■ **What you need to do**
Could you print the lines below exactly, from the one holding "Viewport: 1366px width, 768px height." through the last line, with no other output?

■ **Entries shown**
********************

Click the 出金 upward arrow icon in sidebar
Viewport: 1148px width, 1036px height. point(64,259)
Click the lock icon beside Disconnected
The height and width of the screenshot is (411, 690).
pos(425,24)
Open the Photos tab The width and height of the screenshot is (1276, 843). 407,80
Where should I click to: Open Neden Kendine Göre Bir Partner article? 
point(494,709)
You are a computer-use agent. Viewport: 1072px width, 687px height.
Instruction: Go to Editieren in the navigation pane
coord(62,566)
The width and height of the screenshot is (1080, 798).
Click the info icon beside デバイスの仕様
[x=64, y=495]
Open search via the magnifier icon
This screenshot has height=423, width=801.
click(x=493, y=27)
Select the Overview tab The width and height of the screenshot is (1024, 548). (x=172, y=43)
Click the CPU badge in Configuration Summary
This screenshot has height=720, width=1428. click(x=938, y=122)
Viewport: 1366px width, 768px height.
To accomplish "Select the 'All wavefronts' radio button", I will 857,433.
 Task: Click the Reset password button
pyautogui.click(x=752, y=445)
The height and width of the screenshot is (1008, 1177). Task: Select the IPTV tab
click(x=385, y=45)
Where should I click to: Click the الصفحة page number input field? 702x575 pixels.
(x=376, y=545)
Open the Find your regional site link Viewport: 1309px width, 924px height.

********************

■ **Answer box**
Viewport: 1366px width, 768px height.
To accomplish "Select the 'All wavefronts' radio button", I will 857,433.
 Task: Click the Reset password button
pyautogui.click(x=752, y=445)
The height and width of the screenshot is (1008, 1177). Task: Select the IPTV tab
click(x=385, y=45)
Where should I click to: Click the الصفحة page number input field? 702x575 pixels.
(x=376, y=545)
Open the Find your regional site link Viewport: 1309px width, 924px height.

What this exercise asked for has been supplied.